The Union only have one, and it’s not Freddy Adu.
Instead, the young midfielder’s skills suggest he should be a distributor. A quick, efficient one at that, with an eye for switching fields or finding the occasional Hollywood through ball. Adu’s model should be David Beckham, not Brek Shea.
Beckham’s first thought is always to get rid of the ball. If he takes a while, it’s to find a better pass, not to take someone on. Watch a Galaxy match, and observe the movement off the ball when Beckham looks up. Everybody knows that the right run will get them picked out and on their way.
Now watch a Union match. See the hesitating, staccato runs when Adu has the ball. Will he look up this time? Or will he listen to the Wormtongue in his ear, telling him he’s at his best dribbling at defenders? We all know the answer to these questions.
The final flaw
Adu has never flourished in that midfield distributor role because he lacks tactical discipline. Defensive midfielders require one thing of the creator: Be predictable. On defense, retreat to your zone, push play the right way, and—sweet sassy molassy—don’t turn the ball over in the middle. A creator earns that title by being that much better than everyone else with the ball. He allows the rest of the team to cheat a little: Fullbacks push higher, holding middies come square, strikers stretch a defense.
In short, since everyone trusts the creator to keep the ball, they take chances.
Adu does lose the ball in midfield. Additionally, he has not shown interest in being a team player on defense. His one start in the middle this year saw him pushing up to the defensive line, leaving a gap so large that it could have been a metaphor for the gulf between Adu’s salary and that of the team’s regular contributors.
So he can’t play centrally. And he can’t be a traditional winger. This is why Adu has been pushed wide, but only flourished when defenders back off and let him play balls into the middle. It worked fairly well for him on the U-23 team. But MLS defenders are a headstrong breed, and they come at a full gallop. Thus, time and again, Adu leaves the field in the 63rd minute with a single free kick, or one extended dribbling display his only legacy.
Change has to come
So Freddy: Ignore the Martinos who tell you to take people on. Forget Rigby’s keys to the game, that suggest you need the ball early and often. This isn’t your show.
You are not driving this train. Michael Farfan is.

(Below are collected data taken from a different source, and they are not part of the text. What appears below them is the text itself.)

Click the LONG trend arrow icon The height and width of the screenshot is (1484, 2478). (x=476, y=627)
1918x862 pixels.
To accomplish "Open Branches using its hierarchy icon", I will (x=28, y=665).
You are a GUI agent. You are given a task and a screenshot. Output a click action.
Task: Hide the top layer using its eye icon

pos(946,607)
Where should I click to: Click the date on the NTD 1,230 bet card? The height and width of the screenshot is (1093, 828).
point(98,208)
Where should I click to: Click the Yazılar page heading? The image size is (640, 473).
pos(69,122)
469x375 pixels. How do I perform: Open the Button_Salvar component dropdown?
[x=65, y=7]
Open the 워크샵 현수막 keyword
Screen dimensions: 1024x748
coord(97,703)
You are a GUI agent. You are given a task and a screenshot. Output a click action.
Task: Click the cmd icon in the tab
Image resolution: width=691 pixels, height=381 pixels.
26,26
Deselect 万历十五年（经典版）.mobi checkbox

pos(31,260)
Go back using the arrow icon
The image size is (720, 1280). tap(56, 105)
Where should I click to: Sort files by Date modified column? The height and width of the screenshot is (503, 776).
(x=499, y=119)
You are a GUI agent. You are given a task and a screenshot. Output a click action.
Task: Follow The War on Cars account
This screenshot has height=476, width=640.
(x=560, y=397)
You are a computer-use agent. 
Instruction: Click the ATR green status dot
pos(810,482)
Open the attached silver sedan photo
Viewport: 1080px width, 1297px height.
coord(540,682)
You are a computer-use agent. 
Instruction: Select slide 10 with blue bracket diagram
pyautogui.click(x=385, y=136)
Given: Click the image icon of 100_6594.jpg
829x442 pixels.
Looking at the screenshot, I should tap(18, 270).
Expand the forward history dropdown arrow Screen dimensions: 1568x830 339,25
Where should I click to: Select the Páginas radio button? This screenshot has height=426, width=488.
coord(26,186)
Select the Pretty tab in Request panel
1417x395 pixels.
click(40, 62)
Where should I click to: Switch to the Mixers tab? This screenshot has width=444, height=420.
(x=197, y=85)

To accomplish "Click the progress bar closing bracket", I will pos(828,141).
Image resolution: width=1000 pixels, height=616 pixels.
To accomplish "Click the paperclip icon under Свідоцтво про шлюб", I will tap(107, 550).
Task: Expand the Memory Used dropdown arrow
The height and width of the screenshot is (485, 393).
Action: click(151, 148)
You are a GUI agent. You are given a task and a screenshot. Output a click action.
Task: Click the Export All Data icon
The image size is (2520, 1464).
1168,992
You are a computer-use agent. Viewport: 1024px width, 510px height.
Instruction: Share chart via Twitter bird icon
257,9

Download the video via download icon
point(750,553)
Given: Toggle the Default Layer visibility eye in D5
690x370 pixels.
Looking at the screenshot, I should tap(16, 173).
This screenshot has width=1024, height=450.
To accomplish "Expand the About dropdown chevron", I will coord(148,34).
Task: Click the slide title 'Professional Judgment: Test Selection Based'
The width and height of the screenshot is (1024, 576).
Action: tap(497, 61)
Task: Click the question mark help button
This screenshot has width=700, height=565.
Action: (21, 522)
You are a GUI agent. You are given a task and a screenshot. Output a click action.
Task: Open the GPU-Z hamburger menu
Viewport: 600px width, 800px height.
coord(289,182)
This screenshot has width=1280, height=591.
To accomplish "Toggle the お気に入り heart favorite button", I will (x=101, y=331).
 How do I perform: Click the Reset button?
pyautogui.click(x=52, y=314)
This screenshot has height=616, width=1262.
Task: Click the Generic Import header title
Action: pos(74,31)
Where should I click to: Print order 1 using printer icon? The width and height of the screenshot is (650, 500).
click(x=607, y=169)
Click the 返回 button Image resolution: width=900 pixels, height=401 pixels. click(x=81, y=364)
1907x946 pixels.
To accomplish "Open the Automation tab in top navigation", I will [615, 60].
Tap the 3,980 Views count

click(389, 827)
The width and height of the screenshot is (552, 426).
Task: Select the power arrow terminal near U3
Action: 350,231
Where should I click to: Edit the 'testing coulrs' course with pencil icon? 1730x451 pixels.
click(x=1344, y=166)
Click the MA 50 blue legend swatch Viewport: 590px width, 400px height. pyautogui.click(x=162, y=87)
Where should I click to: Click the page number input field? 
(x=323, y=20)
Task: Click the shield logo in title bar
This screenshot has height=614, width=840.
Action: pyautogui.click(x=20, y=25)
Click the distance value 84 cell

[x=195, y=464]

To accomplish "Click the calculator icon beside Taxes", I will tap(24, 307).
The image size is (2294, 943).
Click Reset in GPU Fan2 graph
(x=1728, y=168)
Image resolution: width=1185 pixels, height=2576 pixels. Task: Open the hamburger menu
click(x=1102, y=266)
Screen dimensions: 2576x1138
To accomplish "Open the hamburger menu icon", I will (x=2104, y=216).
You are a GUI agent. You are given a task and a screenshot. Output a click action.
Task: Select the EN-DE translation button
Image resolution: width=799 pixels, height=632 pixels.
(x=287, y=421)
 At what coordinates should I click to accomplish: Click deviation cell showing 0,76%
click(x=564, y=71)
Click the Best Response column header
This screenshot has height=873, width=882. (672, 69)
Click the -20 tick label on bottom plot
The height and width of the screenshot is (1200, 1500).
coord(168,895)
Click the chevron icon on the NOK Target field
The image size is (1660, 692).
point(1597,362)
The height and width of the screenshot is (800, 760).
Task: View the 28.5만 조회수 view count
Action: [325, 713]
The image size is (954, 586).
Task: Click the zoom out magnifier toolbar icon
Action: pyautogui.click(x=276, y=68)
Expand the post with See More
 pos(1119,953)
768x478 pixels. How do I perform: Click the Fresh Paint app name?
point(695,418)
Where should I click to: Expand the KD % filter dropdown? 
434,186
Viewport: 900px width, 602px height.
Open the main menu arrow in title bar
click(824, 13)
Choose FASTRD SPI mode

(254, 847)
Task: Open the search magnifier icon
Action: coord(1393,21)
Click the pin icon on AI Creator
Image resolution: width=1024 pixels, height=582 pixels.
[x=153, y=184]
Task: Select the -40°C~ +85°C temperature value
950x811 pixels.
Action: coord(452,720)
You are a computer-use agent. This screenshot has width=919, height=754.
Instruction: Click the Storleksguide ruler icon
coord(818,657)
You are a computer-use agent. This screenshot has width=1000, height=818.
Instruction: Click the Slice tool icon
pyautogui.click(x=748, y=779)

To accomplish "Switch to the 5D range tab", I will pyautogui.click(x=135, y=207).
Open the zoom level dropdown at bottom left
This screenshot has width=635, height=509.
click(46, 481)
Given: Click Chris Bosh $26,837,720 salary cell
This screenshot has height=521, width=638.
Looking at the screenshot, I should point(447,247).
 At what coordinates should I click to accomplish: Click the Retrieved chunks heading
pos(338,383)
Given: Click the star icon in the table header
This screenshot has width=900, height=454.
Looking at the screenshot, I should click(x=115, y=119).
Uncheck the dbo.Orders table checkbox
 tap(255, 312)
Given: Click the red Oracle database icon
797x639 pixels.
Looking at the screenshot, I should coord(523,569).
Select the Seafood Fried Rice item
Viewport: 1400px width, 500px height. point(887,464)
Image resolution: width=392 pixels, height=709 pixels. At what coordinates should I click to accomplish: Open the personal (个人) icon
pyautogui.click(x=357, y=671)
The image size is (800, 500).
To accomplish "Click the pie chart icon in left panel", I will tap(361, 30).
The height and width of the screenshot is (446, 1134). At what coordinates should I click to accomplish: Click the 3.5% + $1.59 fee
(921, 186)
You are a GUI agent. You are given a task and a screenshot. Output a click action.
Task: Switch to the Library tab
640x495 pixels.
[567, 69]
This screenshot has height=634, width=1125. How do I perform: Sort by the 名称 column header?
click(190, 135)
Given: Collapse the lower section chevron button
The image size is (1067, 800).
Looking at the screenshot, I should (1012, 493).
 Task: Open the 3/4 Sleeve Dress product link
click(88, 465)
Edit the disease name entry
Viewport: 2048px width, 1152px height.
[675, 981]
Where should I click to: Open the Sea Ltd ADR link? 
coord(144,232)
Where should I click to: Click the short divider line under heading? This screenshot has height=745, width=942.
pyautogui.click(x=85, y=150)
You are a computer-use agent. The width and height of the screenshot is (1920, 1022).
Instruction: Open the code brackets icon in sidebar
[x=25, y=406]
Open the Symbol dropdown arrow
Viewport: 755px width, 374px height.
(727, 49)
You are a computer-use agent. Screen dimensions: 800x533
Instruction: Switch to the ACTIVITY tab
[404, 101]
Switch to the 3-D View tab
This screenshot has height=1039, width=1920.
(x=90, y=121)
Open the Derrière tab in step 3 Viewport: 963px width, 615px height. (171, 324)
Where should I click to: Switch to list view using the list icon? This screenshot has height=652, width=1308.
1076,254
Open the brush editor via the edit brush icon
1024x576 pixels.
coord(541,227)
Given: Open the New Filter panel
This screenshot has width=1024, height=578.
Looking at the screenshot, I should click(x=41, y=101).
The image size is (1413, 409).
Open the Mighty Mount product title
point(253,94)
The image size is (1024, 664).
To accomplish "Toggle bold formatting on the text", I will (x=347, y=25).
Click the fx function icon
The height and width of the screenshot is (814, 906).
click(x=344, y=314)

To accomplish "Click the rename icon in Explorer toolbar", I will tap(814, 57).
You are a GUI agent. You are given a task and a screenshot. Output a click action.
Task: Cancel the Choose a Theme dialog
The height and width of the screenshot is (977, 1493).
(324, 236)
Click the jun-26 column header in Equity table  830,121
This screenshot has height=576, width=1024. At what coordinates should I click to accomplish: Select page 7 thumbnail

You can, however, be the fuel that makes the train hit top speed. Move the ball quickly. Work hard, hard, to find space for yourself off the ball. Not running in behind, but wide or moving inside. Anywhere you can go that will let you pick your head up and find McInerney or Hoppenot streaking through. All you need is a moment to pick out the Sheanomenon up the wing.
But that has to be your goal: Get the ball, get rid of it. Do it with more length and precision than others can.
You are not the player you think you are.
But you can be a very good one. Contemporary soccer is about ball movement. It’s the style your coach embraces. It’s the style of your generation.
The next wave of kids, today’s fourteen-year-olds, may be learning how to play in a post-Xavi system. One of them might spearhead the next evolutionary step in soccer’s development. But the current game belongs to the quick pass, the team movement, and the creator who, more than anything else, keeps the ball moving.
Can you figure that out? Or, at 22 years old, are you too much a part of the Ronaldinho generation to adapt?
If we could listen to your inner voice, would we hear a stubborn insistence on “playing your game,” or a true soccer mind unafraid to speak the truth?
We can’t really hear what you’re thinking. So you have to show us.